Entra Synced Passkeys and Passkey Profiles

December 6, 2025

At Ignite, Microsoft announced that Synced Passkeys would become available in Entra. My initial reaction to this was that it was a terrible idea. However, I’ve had some time to think about it, get out of my nerd brain and into my security practitioner brain. Long story short, I’ve had a change of heart, let’s dive in. I also caught this episode of Entra.Chat, and found it enlightening.

We Need to Look at the Whole Picture

Synced passkeys create new risk. With device-bound passkeys, you get assurance that the private key never leaves the device’s enclave, and that a trusted app (MS Authenticator) is managing the authentication activity. It feels good, intuitive to us professionals. It did indeed drive new adoption. BUT, there are some limitations to think about.

One of the big ideas behind Passkeys is to replace passwords. But users are users, and they want convenience. Synced passkeys impersonate the convenience of a password in a lot of ways. We’ve spent years begging people to use a password manager, it would look really bad if we said “actually don’t” with Passkeys. Alas, we need to be thinking about that element.

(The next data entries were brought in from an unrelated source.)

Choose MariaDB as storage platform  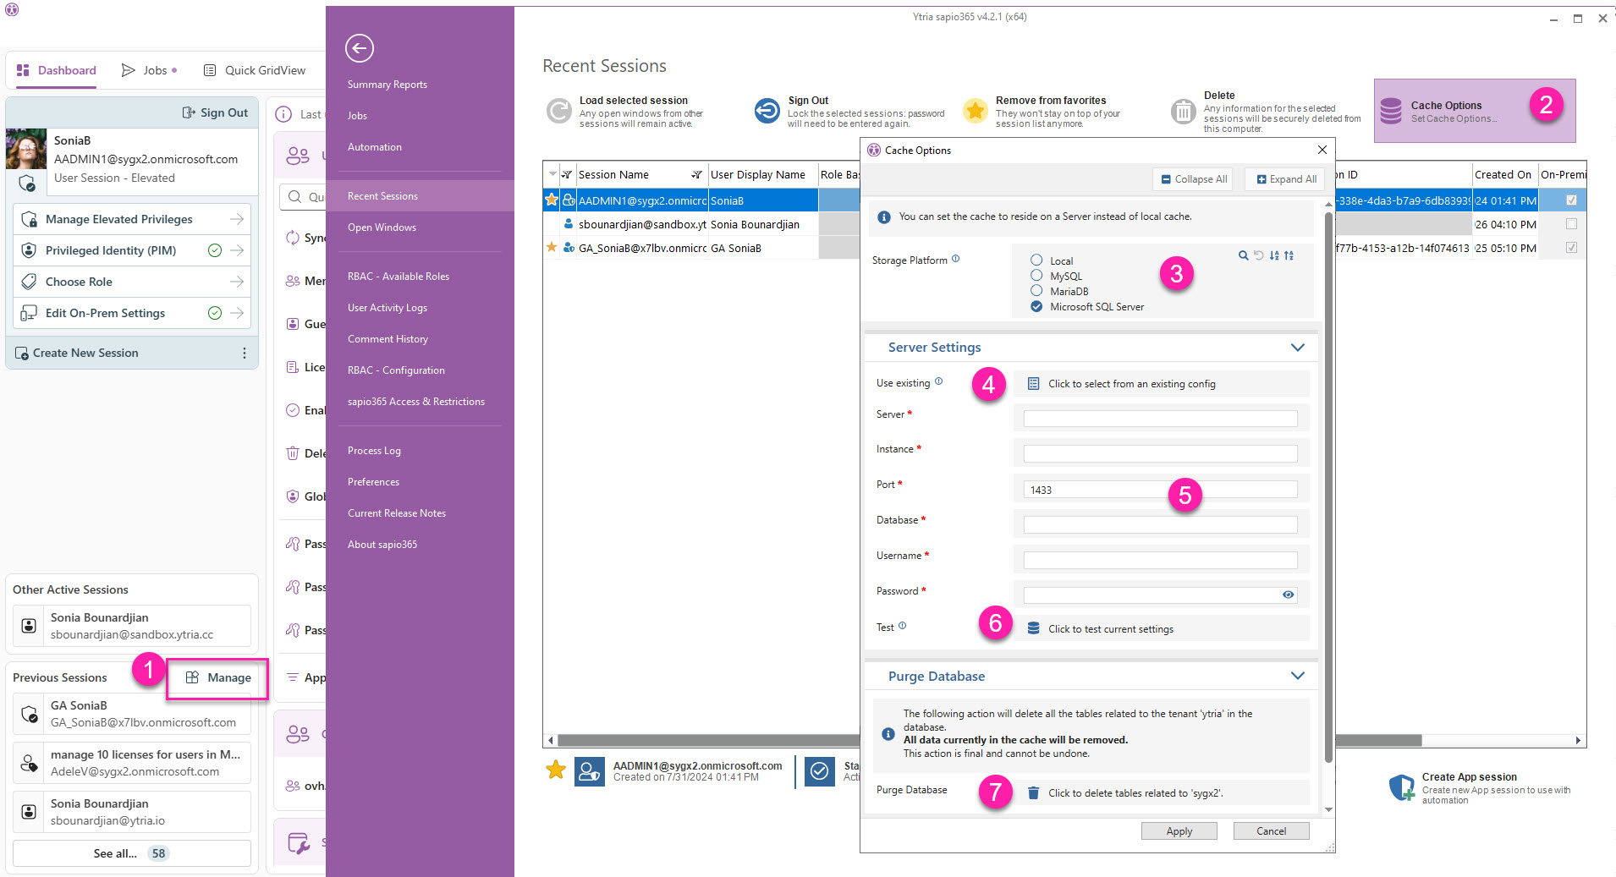[x=1036, y=290]
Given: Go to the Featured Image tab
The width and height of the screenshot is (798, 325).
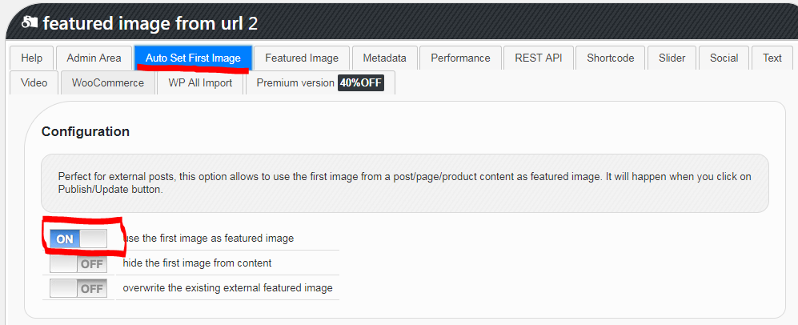Looking at the screenshot, I should 302,58.
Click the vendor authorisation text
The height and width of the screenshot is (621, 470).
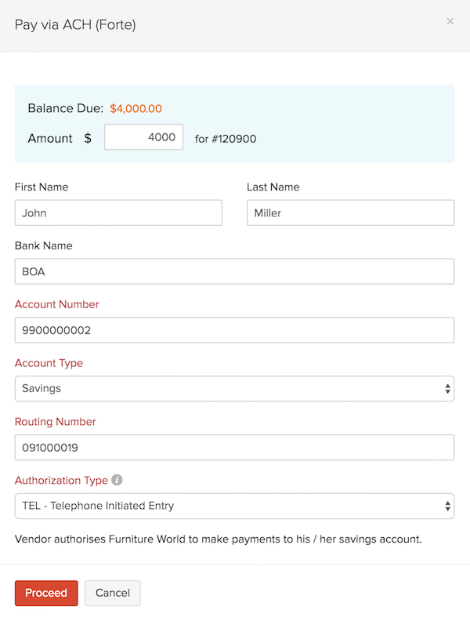tap(219, 539)
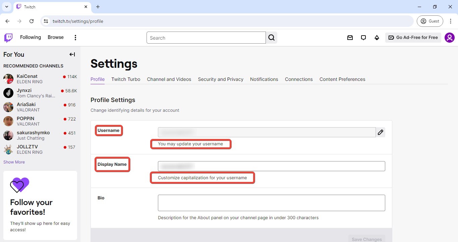Click the Twitch logo to go home
Image resolution: width=458 pixels, height=242 pixels.
pos(8,38)
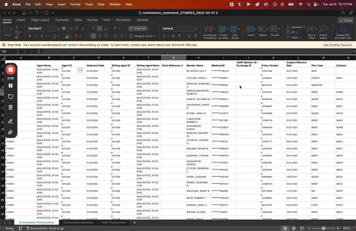
Task: Open the Merge & Center dropdown arrow
Action: 155,36
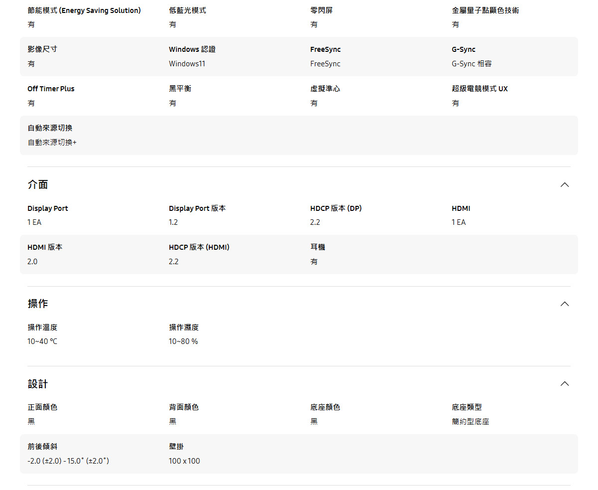Click the 介面 section heading
The height and width of the screenshot is (490, 598).
click(x=38, y=184)
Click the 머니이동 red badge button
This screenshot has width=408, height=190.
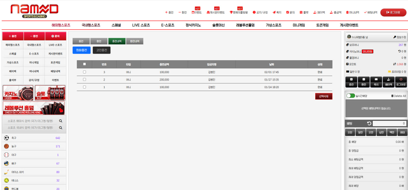point(368,51)

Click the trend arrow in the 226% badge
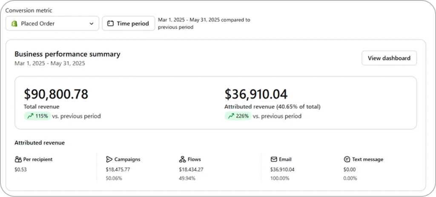[231, 116]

Additionally, there are situations where users don’t want to, and you can’t force them to, install MS Authenticator on their personal device. Yubikeys are great, but user training and inevitable loss add up quickly. Hardware tokens are best used for Tier 1 and privileged identities. So, again, we need a new way to do things.

Synced Passkeys Aren’t the Whole Picture

Passkey Profiles

Alongside this release, comes the introduction of Passkey Profiles in Entra. These profiles add significant control layers to your Passkey settings that were missing. They allow you to create multiple profiles, assigned to groups, and control the use of synced and device bound down to the AAGUID (Authenticator Attestation GUID).

This gives me far more granularity than I had before. I can have a set of policies for Tier 0/privileged users, Tier 1/VIPs, and “regular” users. This means we can “split the risk” and apply precise mitigation where it’s needed.

Other Existing Tools

In addition to the new profiles, I have tried and tested ways of managing risk. I can require compliant devices and/or mobile application management for certain workloads. I can use named locations to prevent access from unfamiliar countries. I can also implement risk-based Conditional Access to take certain remedial actions on sign-in or user risk.

These, and other controls, introduce risk-management capabilities that help us offset the risk of synced Passkeys.

We Need Better, not Perfect

The reality is, we’re doing a bad job right now. We’re sitting at… uninspiring levels of MFA adoption despite its proven efficacy. We have to introduce solutions that users will adopt and move the needle in the right direction.

The other reality is, synced Passkeys are better than the status quo.

I can hear the security purists screaming. Yes, syncing passkeys technically degrades the “something you have” factor. We are moving from a key that is strictly bound to a piece of hardware to one that lives in a cloud ecosystem. To a skeptic, that looks like a new attack vector.

However, we have to weigh that theoretical risk against the guaranteed risk of the current landscape. The probability of a user getting phished today is astronomically higher than the probability of a major provider’s vault encryption being broken tomorrow.

We are trading a high-probability vulnerability (phishing) for a low-probability, managed risk (cloud sync). Phishing resistant authentication is the next wave of secure authentication, and we must adopt it.

Synced Passkeys present an important opportunity to win huge security gains while keeping users in a familiar tool we’ve been begging them to use for years.

Use a Split Approach

This isn’t an all or nothing scenario. You can and should manage your rollout if you decide to proceed here. Consider requiring hardware keys for Tier 0 / privileged users. Maybe allow hardware keys and device-bound Passkeys for your Tier 1 / executive / VIP users. However, for your broad user bases, synced Passkeys represent a huge opportunity for security gain with minimal and manageable risk.